§ **SOURCE PASSAGE**
○ ○ ○ ○ ○
In case you want a detailed overview on the MOSFET, you can read our detailed article on this topic including definition, types, working and applications.

Applications of the Bipolar Junction Transistor

As we are done with our discussion on the basics and types of bipolar junction transistors let us discuss some of their applications. We already know the bipolar junction transistors are simple and cheaper to manufacture with lesser efficiency than other modern transistors such as MOSFET, there are still some areas where only BJTs are used because as they say old is gold! Let's move to the last segment of our discussion BJTs have countless uses, but here is a brief list for you to go through before we study the detailed applications of Bipolar Junction Transistors through and through;
  • BJT can be used in clipping circuits, for a detailed outlook on this you can read our article on transistors.
  • Bipolar Junction Transistors are used for signal demodulation.
  • We use BJT for amplifying current due to its current gain characteristics.
○ ○ ○ ○ ○
§ **EXTRACTED DATA**
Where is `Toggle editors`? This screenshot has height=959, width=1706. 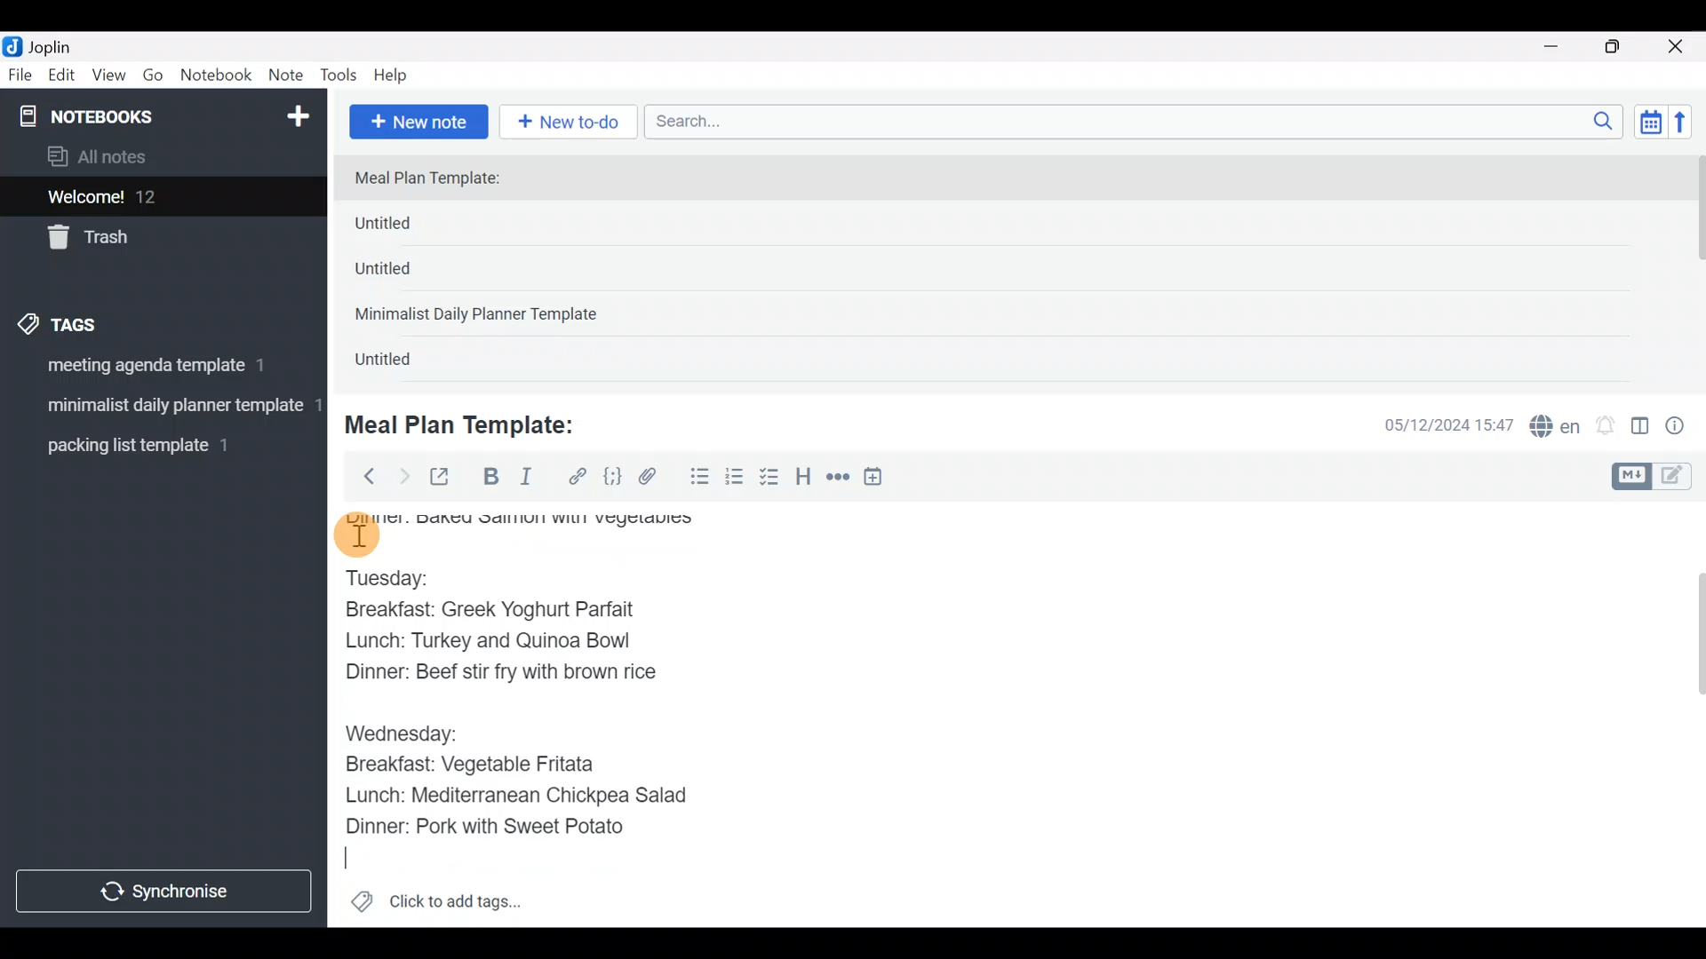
○ ○ ○ ○ ○
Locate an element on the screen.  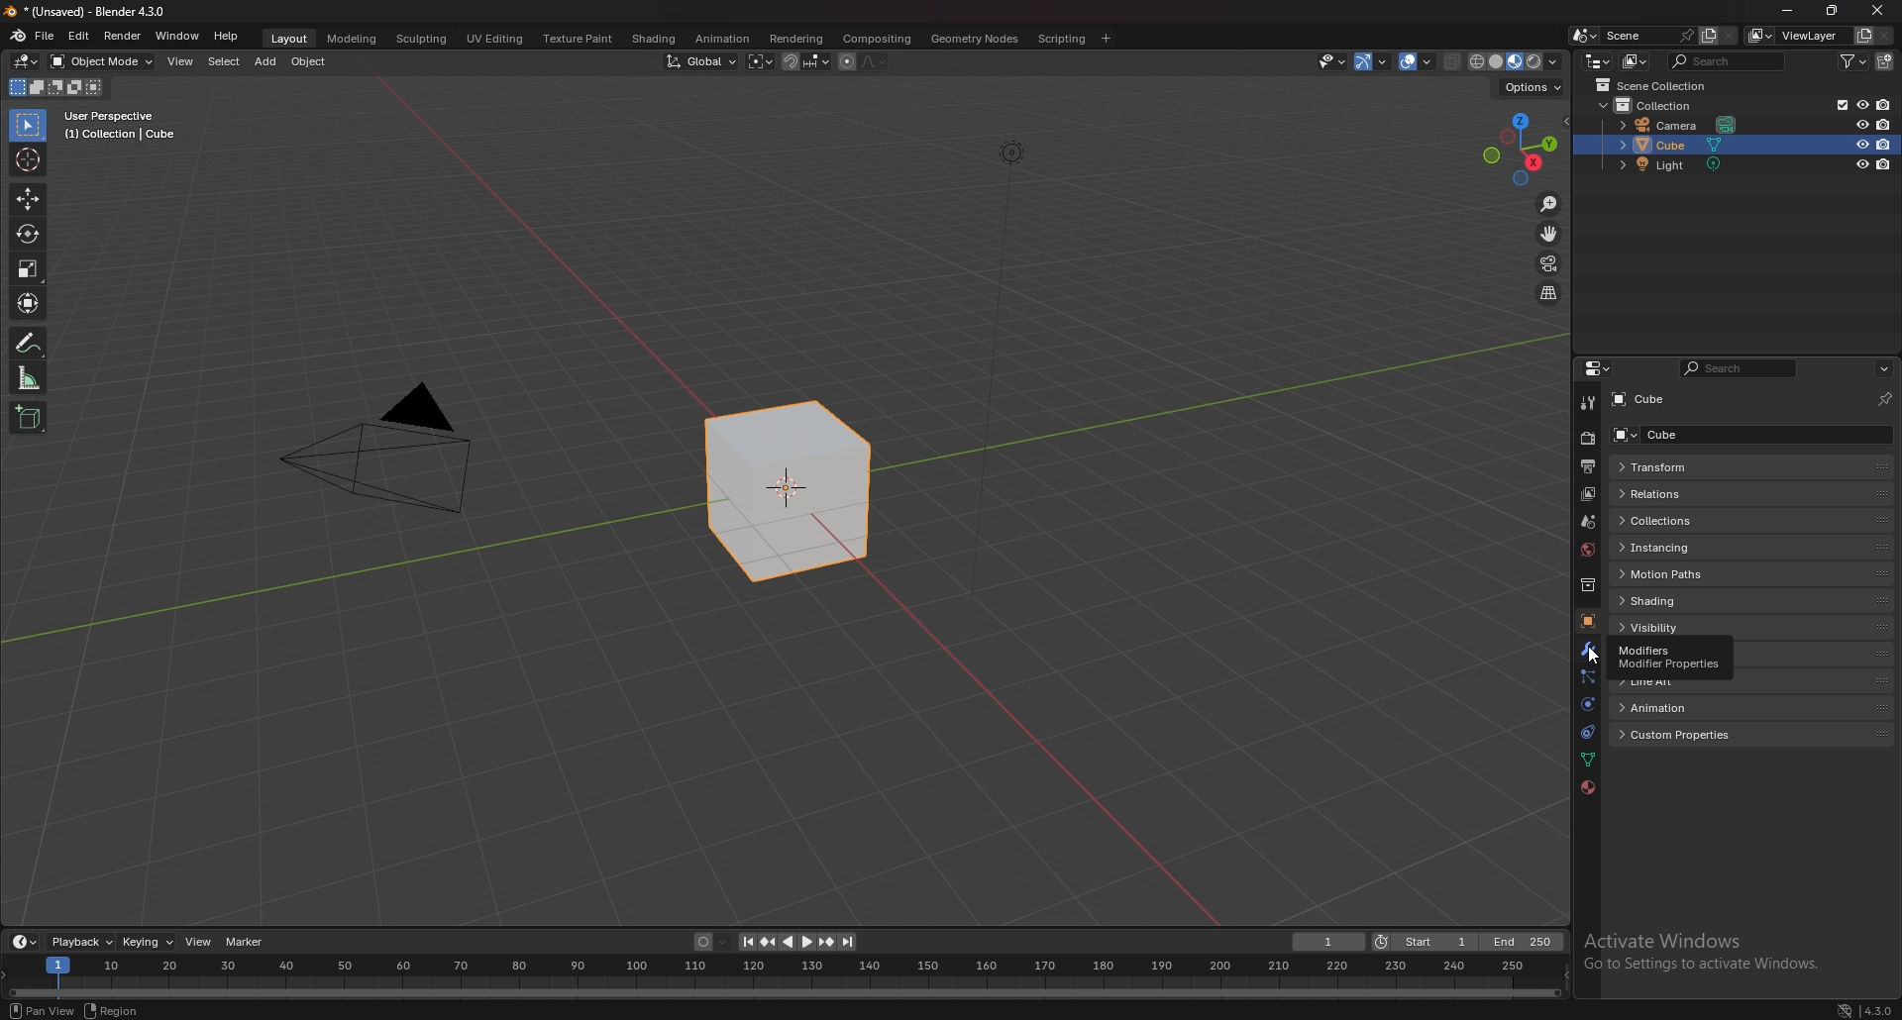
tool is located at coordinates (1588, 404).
○ ○ ○ ○ ○
§ **SET EXERCISE A**
According to the passage on bipolar junction transistors, what are BJTs used for because of their current gain characteristics?
§ **SET EXERCISE B**
Condense the paragraph in the passage on bipolar junction transistors that begins "As we are done with our discussion" into two or three sentences that keep its main facts.
Rely only on the passage on bipolar junction transistors, not on outside knowledge.

§ **TASK OUTPUT A**
Amplifying current.

§ **TASK OUTPUT B**
Bipolar junction transistors are simple and cheaper to manufacture than modern transistors such as the MOSFET, though less efficient, yet some areas still use only BJTs. They have countless uses, and a brief list of them comes before the detailed applications.